Airlines are gearing up for a spike in activity following the pandemic, and related restrictions have led to a sharp decline in international travel. Data from travel and research firm Cirium showed that airlines increased their flights between the United Kingdom and the United States this month by 21% from the previous month.
In a sign of the critical importance of transatlantic travel for airlines, British Airways and Virgin Atlantic celebrated the opening by synchronizing their morning flights to New York on parallel runways at London Heathrow Airport. BA CEO Sean Doyle was aboard his company’s aircraft.
“Together, even as competitors, we have fought for the safe return of transatlantic travel – and now we are celebrating this achievement as a team. Some things are more important than superiority alone, and that’s one of those things, ”Doyle wrote in an address to customers, noting that the flight had a number that used to belong to the supersonic Concorde.
READ MORE: The European Union has excluded the United States from the list of safe travel and recommends limiting American tourists
For Martina Kercherve, separation from loved ones in the United States was filled with fears that they might not survive the pandemic that has killed more than 5 million people worldwide.
“We told ourselves we could die without seeing each other,” said Kerherve, who was en route from Paris to Fort Lauderdale, Florida. “We’ve all had periods of depression, anxiety.”
Before the pandemic, it was Kercherv and her partner, Francis Pasquier, on a trip once or twice a year. When they lost it, “we lost our orientation,” said Pasquier.
Meanwhile, Maria Giribet has not seen her twin grandchildren Gabriel and David for about half of her life. Now three and a half years old, the boys are in San Francisco, which at the height of the pandemic could be another planet for 74-year-old Giribet, who lives on the Mediterranean island of Mallorca.
“I’m going to hug them, strangle them, that’s what I dream of,” Giribet said after checking in for the flight. A widow, she lost her husband to a long illness before the pandemic, and her three adult children live abroad.

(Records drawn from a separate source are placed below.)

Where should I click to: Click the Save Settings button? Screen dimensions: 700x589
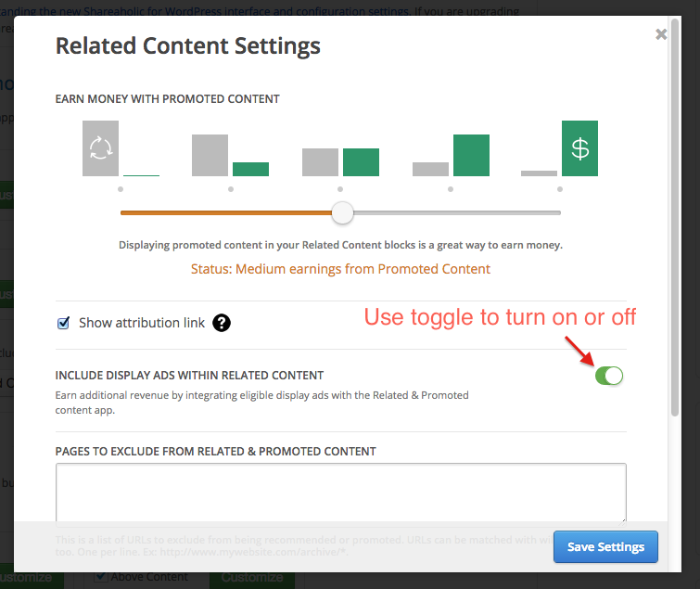(605, 546)
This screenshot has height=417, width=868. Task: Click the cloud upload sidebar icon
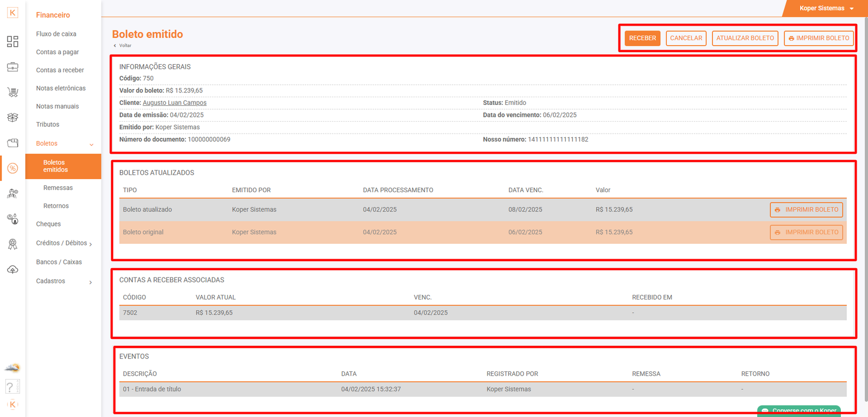coord(12,269)
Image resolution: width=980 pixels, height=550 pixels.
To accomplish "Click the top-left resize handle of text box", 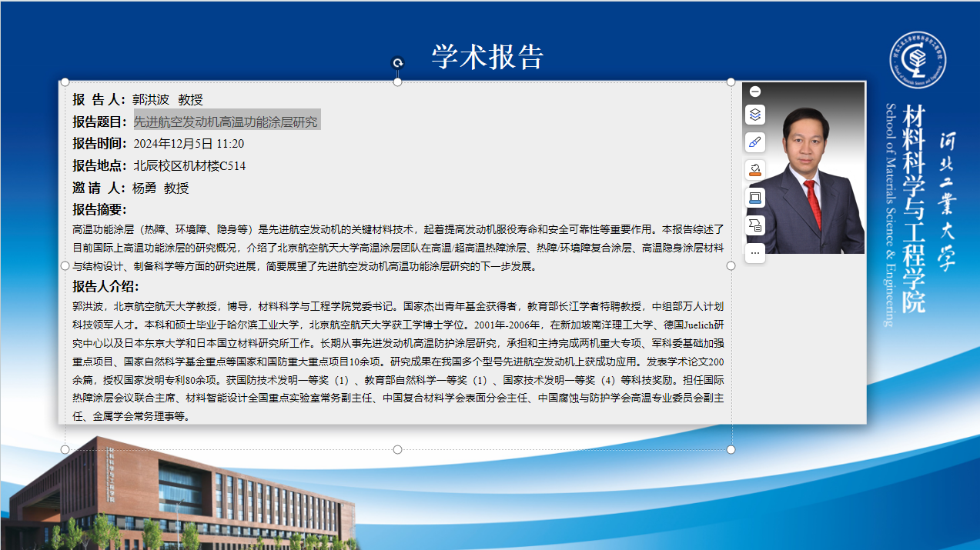I will tap(65, 82).
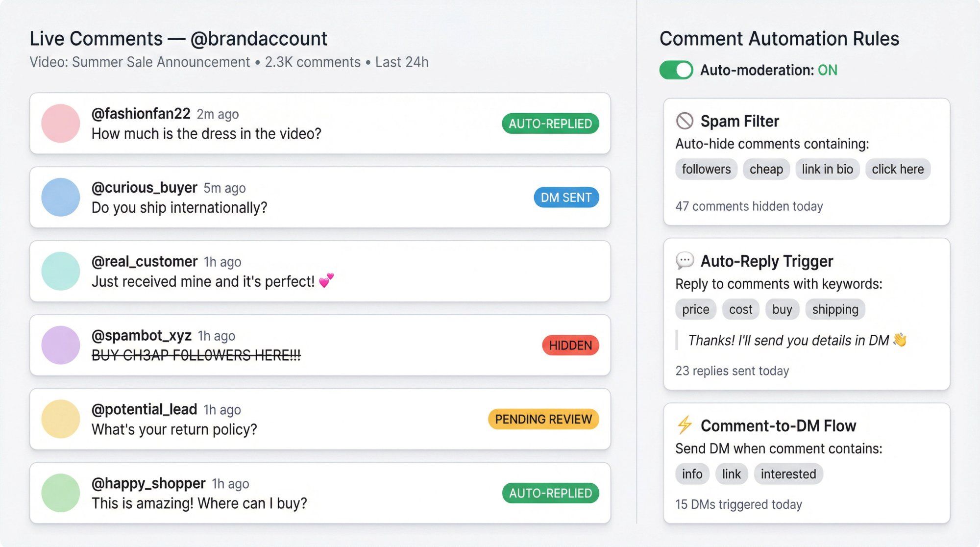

“I was all alone,” said Giribet, who was flying alone for the first time in her life.
The change will also have a profound impact on the US borders with Mexico and Canada, where round-trip travel was a way of life until the pandemic broke out and the US closed non-essential travel.
High street malls, restaurants and shops in US border cities are devastated due to the lack of visitors from Mexico. On the border with Canada, cross-border hockey rivalries that were social traditions have been turned upside down. Churches with members on both sides of the border look forward to welcoming parishioners they haven’t seen in nearly two years.

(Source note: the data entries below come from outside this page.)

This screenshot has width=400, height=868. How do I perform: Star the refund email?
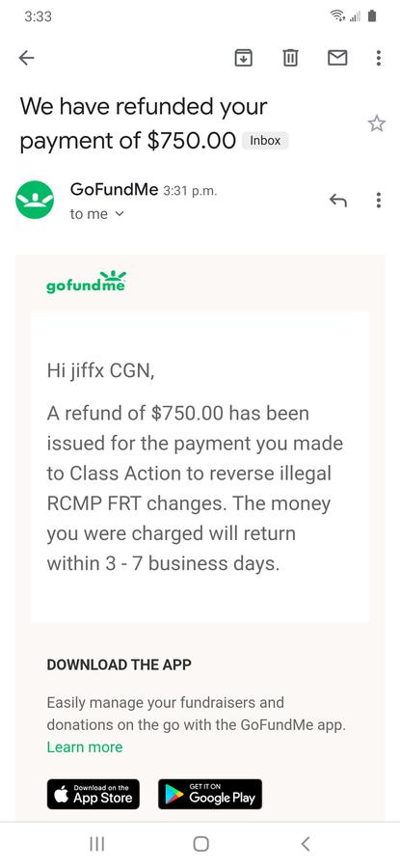tap(377, 123)
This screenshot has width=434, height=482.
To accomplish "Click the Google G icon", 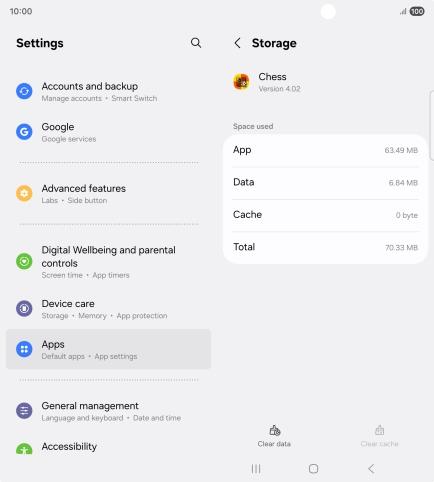I will coord(24,132).
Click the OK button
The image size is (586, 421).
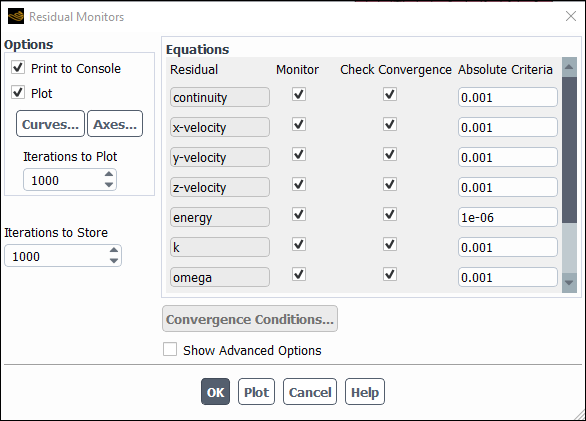tap(215, 392)
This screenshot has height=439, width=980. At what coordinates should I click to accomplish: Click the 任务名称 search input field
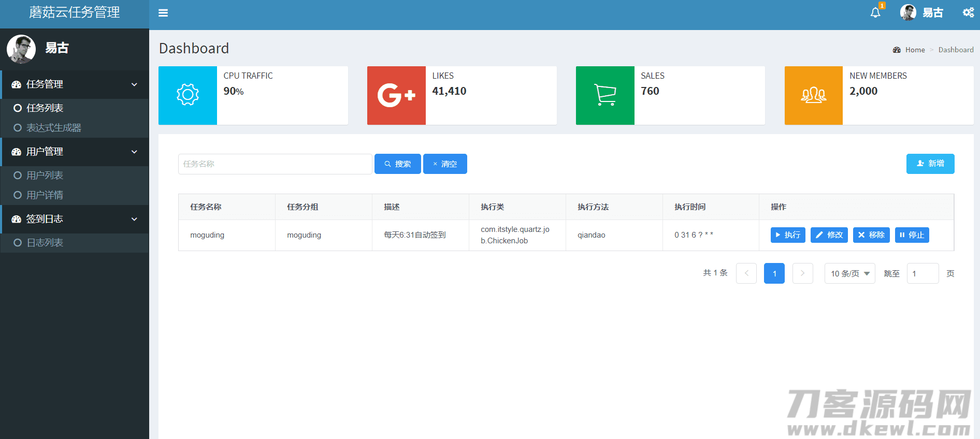tap(275, 164)
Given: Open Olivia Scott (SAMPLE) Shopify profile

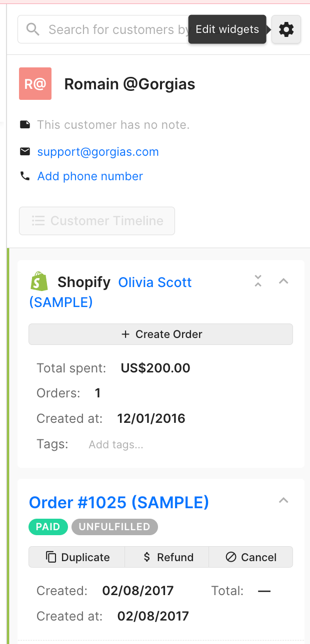Looking at the screenshot, I should [x=155, y=283].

River Robinson’s American partner was unable to travel to Canada due to the birth of his son 17 months ago. She was thrilled to hear about the resumption of work in the United States.

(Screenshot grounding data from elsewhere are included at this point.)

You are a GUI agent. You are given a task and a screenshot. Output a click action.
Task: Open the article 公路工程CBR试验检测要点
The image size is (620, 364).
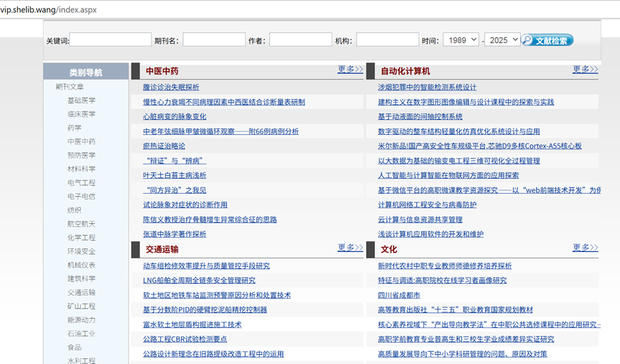(185, 339)
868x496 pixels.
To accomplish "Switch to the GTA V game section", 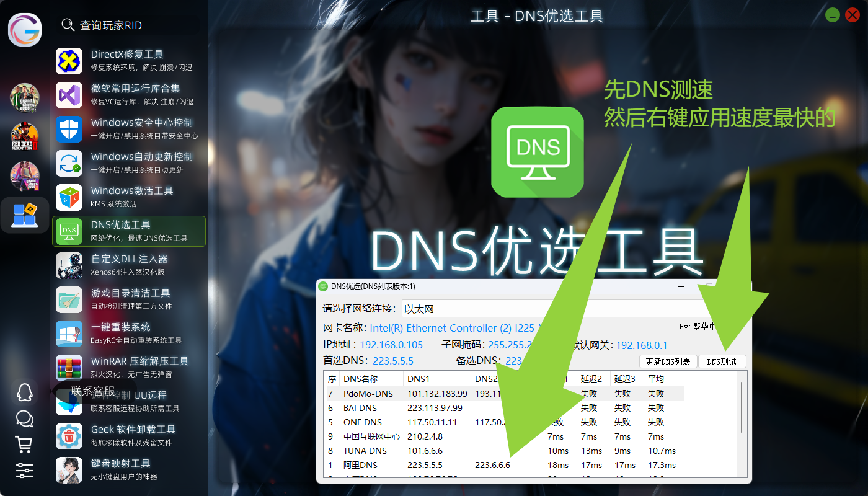I will coord(25,98).
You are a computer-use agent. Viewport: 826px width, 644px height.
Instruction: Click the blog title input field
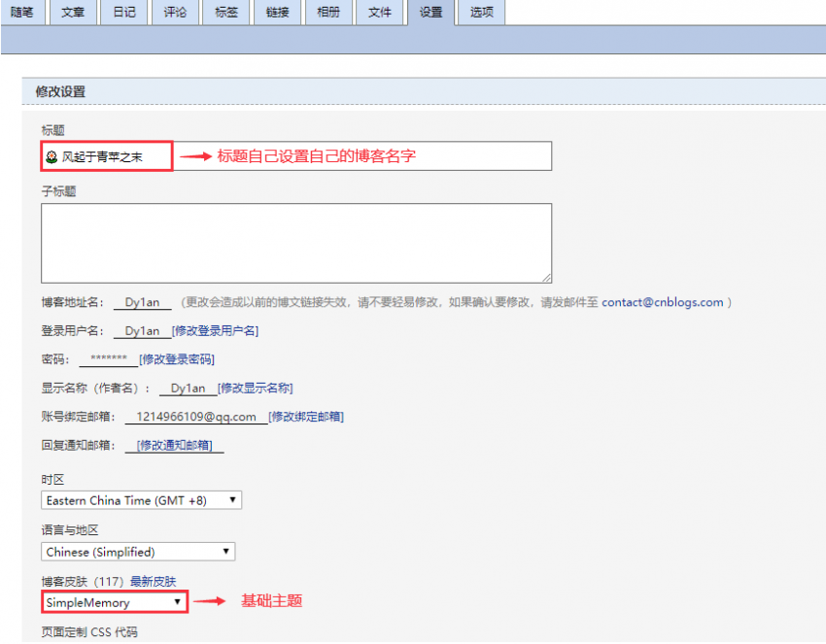(x=360, y=156)
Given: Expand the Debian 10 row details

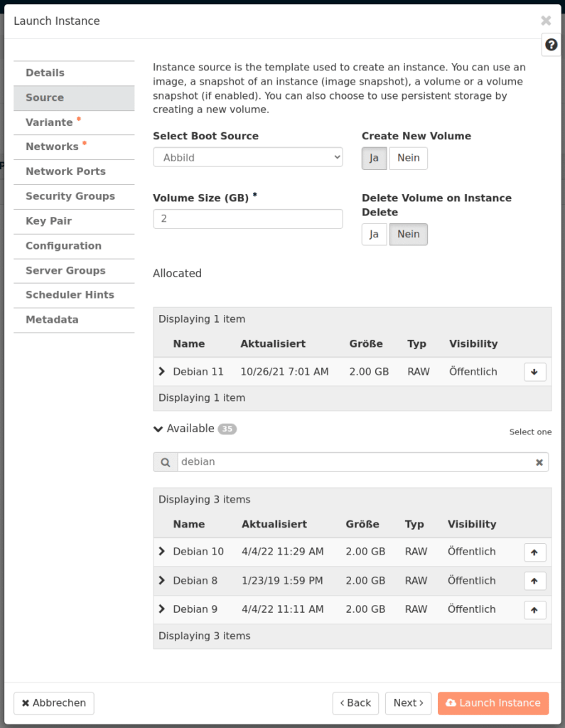Looking at the screenshot, I should [162, 552].
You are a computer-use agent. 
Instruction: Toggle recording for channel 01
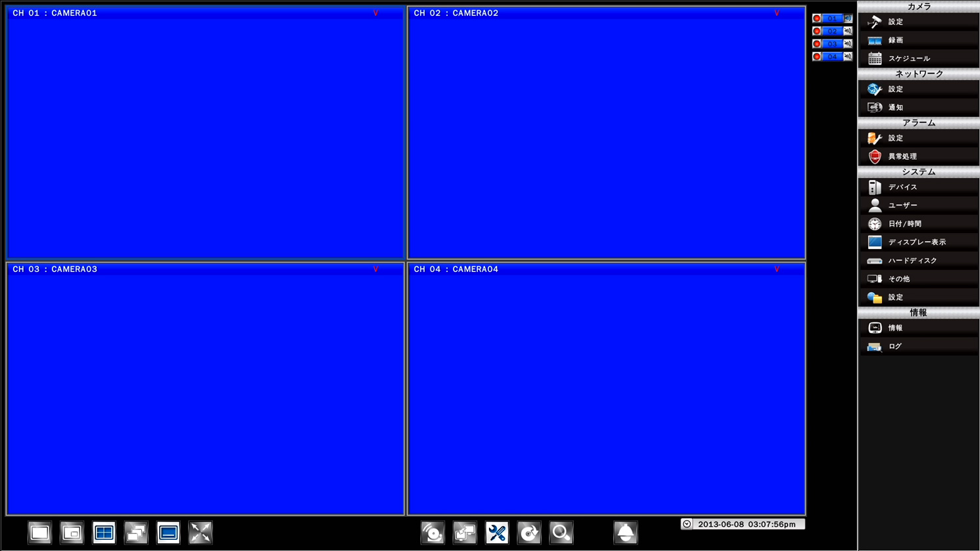tap(817, 18)
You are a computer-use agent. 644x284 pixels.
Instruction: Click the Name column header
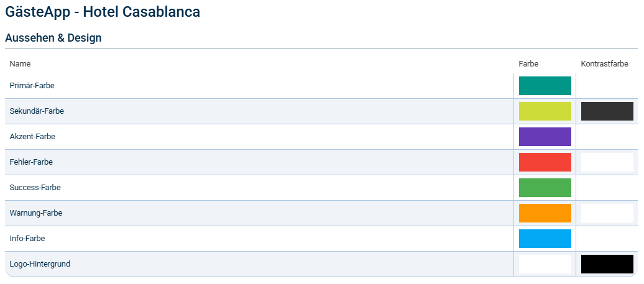pyautogui.click(x=20, y=64)
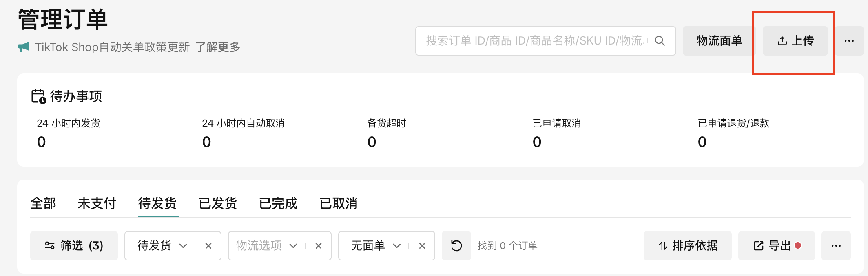Click the megaphone announcement icon

(x=24, y=47)
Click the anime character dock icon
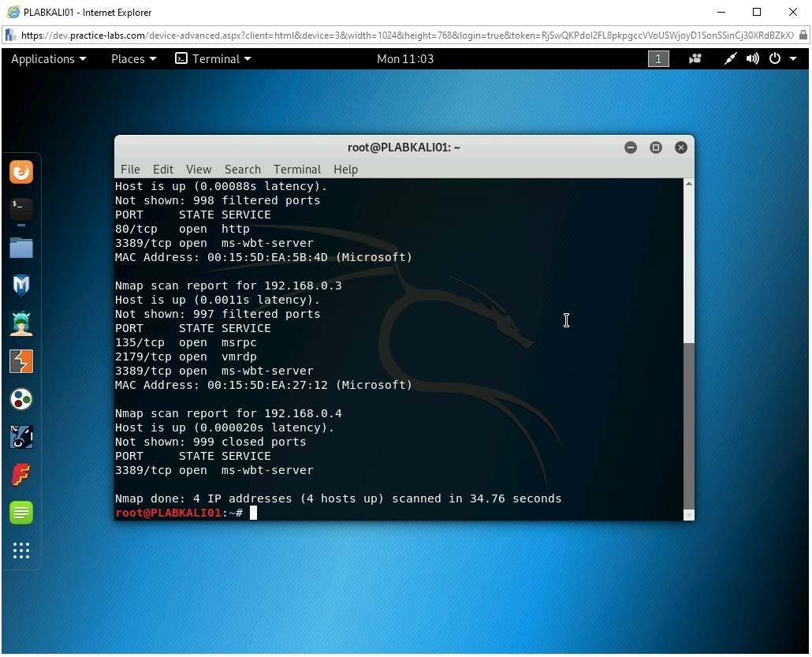This screenshot has height=657, width=812. coord(21,323)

“I am planning to pick up my baby for Thanksgiving in America,” said Robinson, who lives in St. Thomas, Ontario. “If everything goes smoothly at the border, I plan to kill him as best I can.”
“It’s crazy to think that he has a completely different side of the family that he hasn’t even met yet,” she added.
The United States will accept travelers who have been fully vaccinated with any of the vaccines approved for emergency use by the World Health Organization, not just those used in the United States. This is a relief for many in Canada, where the AstraZeneca vaccine is widely used.
But millions of people around the world who have been vaccinated with the Russian Sputnik V, the Chinese CanSino, or others not approved by the WHO will not be able to travel to the United States.
The move comes as the U.S. COVID-19 outlook has sharply improved in recent weeks following a sharp jump in the summer delta that has pushed hospitals in many places to the brink.
Tourism industry officials hope this will give a boost after COVID-19 travel bans have brought the sector to its knees.
Travel agent Francis Legros, who was flying from Paris to the travel industry convention in Las Vegas, flew away, determined to breathe life into his company.
“We are recovering,” he said. “This is a new chapter, a new professional life.”
Associated Press writer Rob Gillies of Toronto contributed to this report.